======== Material for the task

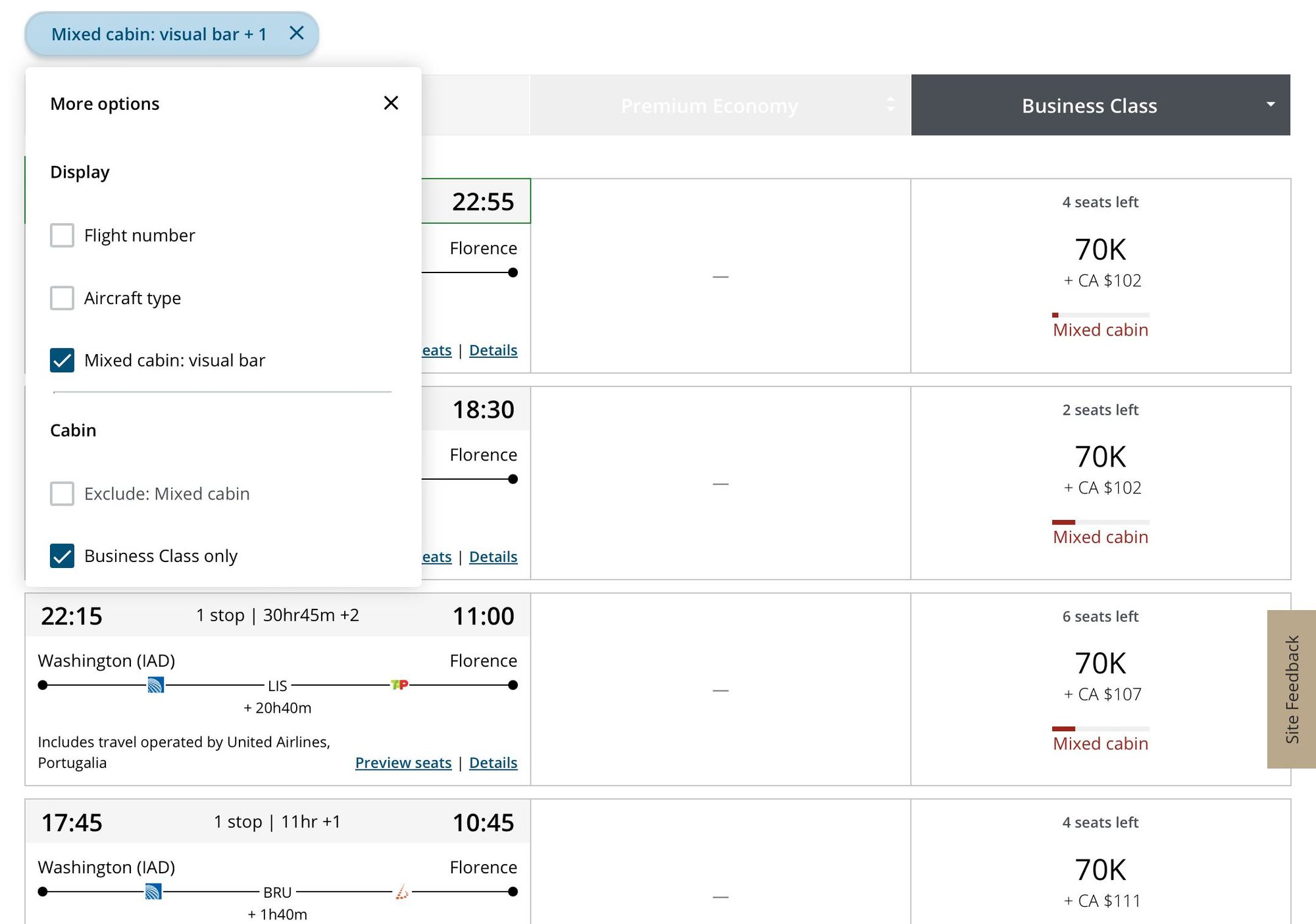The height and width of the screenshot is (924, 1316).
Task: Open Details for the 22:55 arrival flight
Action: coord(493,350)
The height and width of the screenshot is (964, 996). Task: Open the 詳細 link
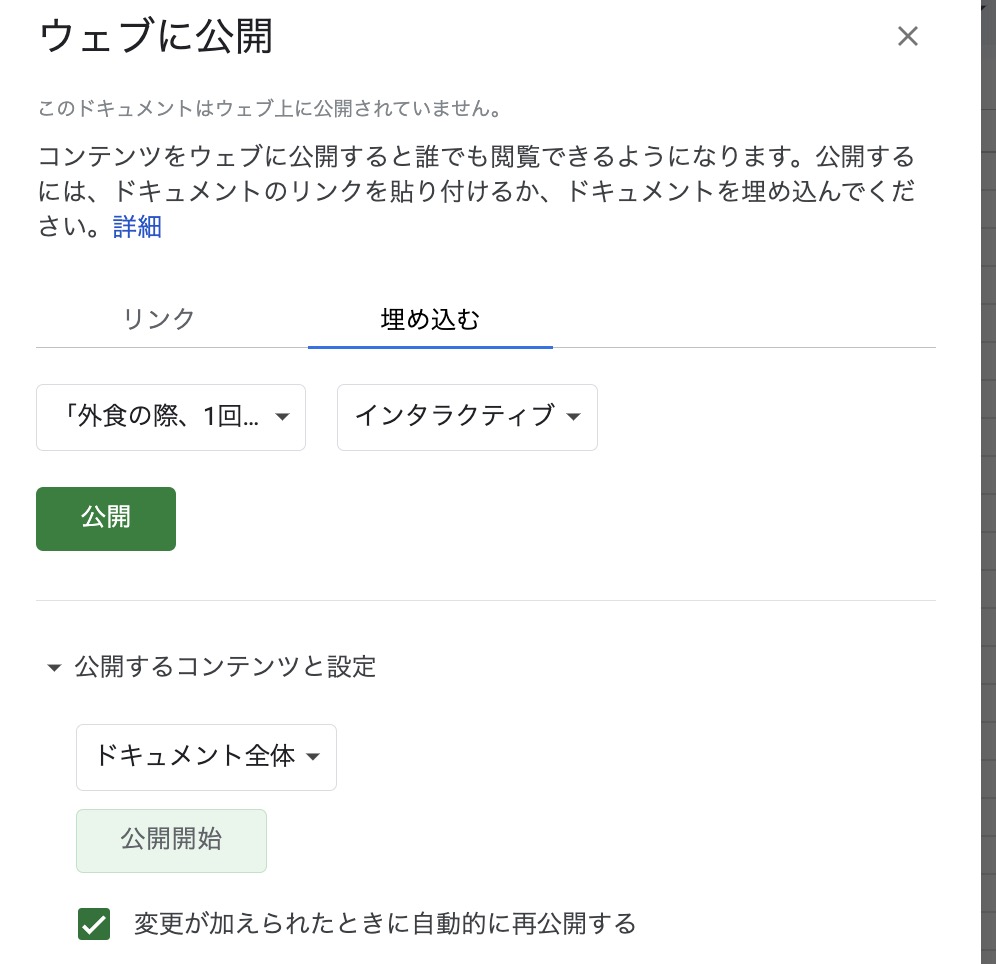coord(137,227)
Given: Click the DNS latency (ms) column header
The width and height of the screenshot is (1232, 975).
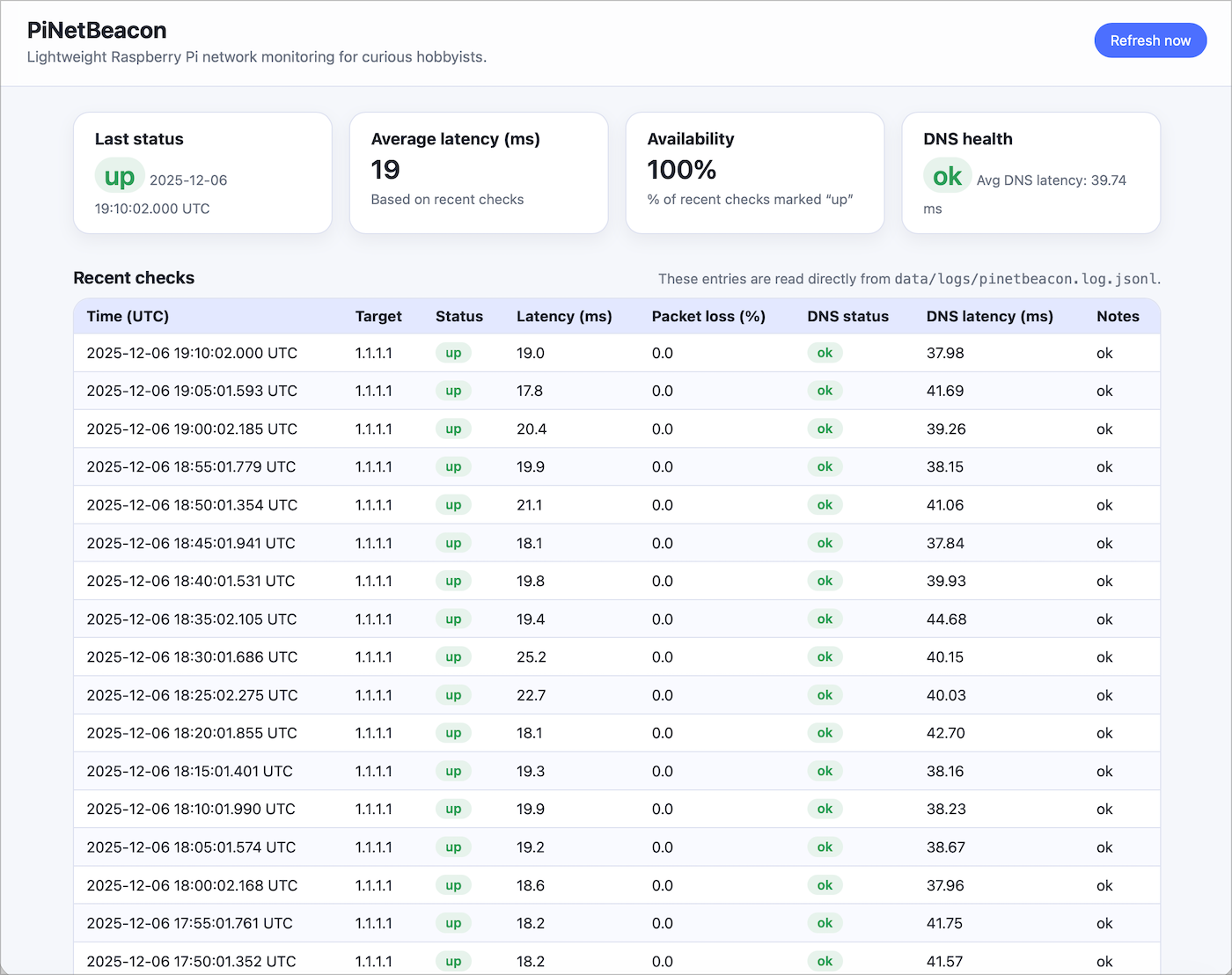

================
======== Material for the task

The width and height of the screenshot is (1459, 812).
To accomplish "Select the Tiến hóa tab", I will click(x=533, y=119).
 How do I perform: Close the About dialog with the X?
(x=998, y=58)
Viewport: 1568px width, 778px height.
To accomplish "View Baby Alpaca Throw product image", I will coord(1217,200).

================
======== Material for the task

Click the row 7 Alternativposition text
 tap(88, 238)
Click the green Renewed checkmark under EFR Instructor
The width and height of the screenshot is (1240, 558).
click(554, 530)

================

■ **To do**: List all lines above in which the string "will" appears.

■ **Solution to this exercise**:
To accomplish "Select the Tiến hóa tab", I will click(x=533, y=119).
To accomplish "View Baby Alpaca Throw product image", I will coord(1217,200).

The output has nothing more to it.